DOCUMENT TEXT:
** BEGIN **

ここは議論の余地があるところですね。現時点では、**で受け取ら
ない限り例外にするべきだと考えていますが、実際にいろいろな局
面で使ってみると意見が変わるかもしれません。
| - Hash のように振る舞うオブジェクトもキーワード引数として
| 解釈すべき? (現在は速度重視で T_HASH だけ見ている)
とりあえずto_hashを使ってください。新設のto_kwのようなメソッ
ドを使うべきなのかもしれませんが。
| - 引数の順番はよいか
|
| def foo(
| a, b, c, # mandatory arguments
| opt = 1, # optional arguments
| *rest, # rest argument
| x, y, z, # post mandatory arguments
| k1: 1, k2:2, # keyword arguments
| **kh, # keyword rest argument
| &blk # block argument
| )
これで良いと思います。
まつもと ゆきひろ /:|)
Updated by Anonymous about 13 years ago
This looks very interesting! Would someone be willing to translate to english? I've only got a vague idea of what is being discussed.
--
Evan Phoenix // evan@phx.io
Updated by Anonymous about 13 years ago
Hi,
2011年10月18日8:13 Evan Phoenix evan@phx.io:
This looks very interesting! Would someone be willing to translate to english? I've only got a vague idea of what is being discussed.
I and NaHi translated the mails.
http://ruby-dev.info/posts/44602
--
yhara (Yutaka HARA)
Updated by matz (Yukihiro Matsumoto) about 13 years ago
Hi,
I should have posted in English at first.
Thank you guys for translation.
matz.
In message "Re: [ruby-core:40191] Re: [Ruby 2.0 - Feature #5454] keyword arguments"
on Tue, 18 Oct 2011 11:56:29 +0900, Yutaka Hara yutaka.hara@gmail.com writes:
|
|Hi,
|
|2011年10月18日8:13 Evan Phoenix evan@phx.io:
|> This looks very interesting! Would someone be willing to translate to english? I've only got a vague idea of what is being discussed.
|>
|I and NaHi translated the mails.
|
|http://ruby-dev.info/posts/44602
|
|--
|yhara (Yutaka HARA)
Updated by Anonymous about 13 years ago
Do I need to learn Ruby first to learn Rails?
Loving Ruby and want to learn it.
Thanks
2011/10/18 Yukihiro Matsumoto matz@ruby-lang.org
Hi,
I should have posted in English at first.
Thank you guys for translation.matz.
In message "Re: [ruby-core:40191] Re: [Ruby 2.0 - Feature #5454] keyword
arguments"
on Tue, 18 Oct 2011 11:56:29 +0900, Yutaka Hara yutaka.hara@gmail.com
writes:
|
|Hi,
|
|2011年10月18日8:13 Evan Phoenix evan@phx.io:
|> This looks very interesting! Would someone be willing to translate to
english? I've only got a vague idea of what is being discussed.
|>
|I and NaHi translated the mails.
|
|http://ruby-dev.info/posts/44602
|
|--
|yhara (Yutaka HARA)
Updated by Anonymous about 13 years ago
Thanks for the translation!
I've got a question about the proposal that will help me understand how it would be implemented.
Given a method:
def foo(name, age)
p [name, age]
end
And then code that calls this method:
arg = { :name => "Evan", :age => 32 }
foo(arg)
Would this print out ["Evan", 32]?
If so, this seems like a very big change that a lot of code written against 1.9 will not work with.

** END **

TASK: Write the next part of the discussion thread on Ruby keyword arguments, starting right after its final sentence.

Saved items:

** BEGIN **

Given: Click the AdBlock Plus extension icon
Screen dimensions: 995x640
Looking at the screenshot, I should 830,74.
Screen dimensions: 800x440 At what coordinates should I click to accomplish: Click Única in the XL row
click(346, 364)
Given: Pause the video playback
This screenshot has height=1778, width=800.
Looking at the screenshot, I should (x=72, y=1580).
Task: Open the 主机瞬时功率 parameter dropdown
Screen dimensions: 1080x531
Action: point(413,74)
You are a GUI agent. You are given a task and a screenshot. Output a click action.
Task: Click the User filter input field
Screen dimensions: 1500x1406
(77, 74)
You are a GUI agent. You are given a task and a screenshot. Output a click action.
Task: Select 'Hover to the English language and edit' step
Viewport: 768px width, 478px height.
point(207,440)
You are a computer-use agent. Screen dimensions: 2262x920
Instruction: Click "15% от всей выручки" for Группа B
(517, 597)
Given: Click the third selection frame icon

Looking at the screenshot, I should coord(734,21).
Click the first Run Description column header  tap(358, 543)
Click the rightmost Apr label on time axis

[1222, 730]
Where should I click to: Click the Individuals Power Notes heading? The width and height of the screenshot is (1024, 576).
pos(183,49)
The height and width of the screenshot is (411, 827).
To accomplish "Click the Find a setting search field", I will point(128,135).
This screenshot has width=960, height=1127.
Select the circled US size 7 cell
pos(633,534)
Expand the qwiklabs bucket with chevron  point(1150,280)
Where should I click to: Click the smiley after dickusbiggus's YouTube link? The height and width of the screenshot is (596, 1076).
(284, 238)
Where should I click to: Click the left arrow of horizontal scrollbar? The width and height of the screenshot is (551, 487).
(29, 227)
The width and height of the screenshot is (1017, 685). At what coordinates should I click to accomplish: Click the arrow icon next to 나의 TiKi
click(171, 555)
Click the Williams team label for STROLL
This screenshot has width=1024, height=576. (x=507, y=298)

** END **

RESPONSE BELOW:
Also, the example code in the proposal uses a form to call foo like this:
foo(name: "Evan", age: 32)
This reuses the 1.8/1.9 behavior of the implicit hash parameter. Does this mean that the implementation creates a hash on the caller side, which is then pulled apart by the called method? If so, these seems just like my first example, and would end up breaking a lot of code.
Because 1.9 introduces the new hash syntax, which programmers have begun using with the implicit hash parameter, I don't think that the syntax can be used again for keyword arguments without introducing an incompatible change.
So, I'd like to suggest an alternative to this which uses a different (and thusly unambiguous) syntax:
foo(name="Evan", age=32)
I know that this is valid ruby code in 1.9, but it is extremely rare, much much more rare than the implicit hash parameter. Thusly it is safer and will not break 1.9 code.
This form also allows for an implementation of keyword parameters that don't require creating a Hash object, which makes the code faster and more useful.
If a truly new syntax must be introduced to be 100% backward compatible, I'd suggest:
foo(name := "Evan", age := 32)
:= is already known in computing as a bind operator, and thus it is suited well to this task.
Thank you for considering my proposal.
- Evan
--
Evan Phoenix // evan@phx.io
On Monday, October 17, 2011 at 9:08 PM, Yukihiro Matsumoto wrote:
Hi,
I should have posted in English at first.
Thank you guys for translation.matz.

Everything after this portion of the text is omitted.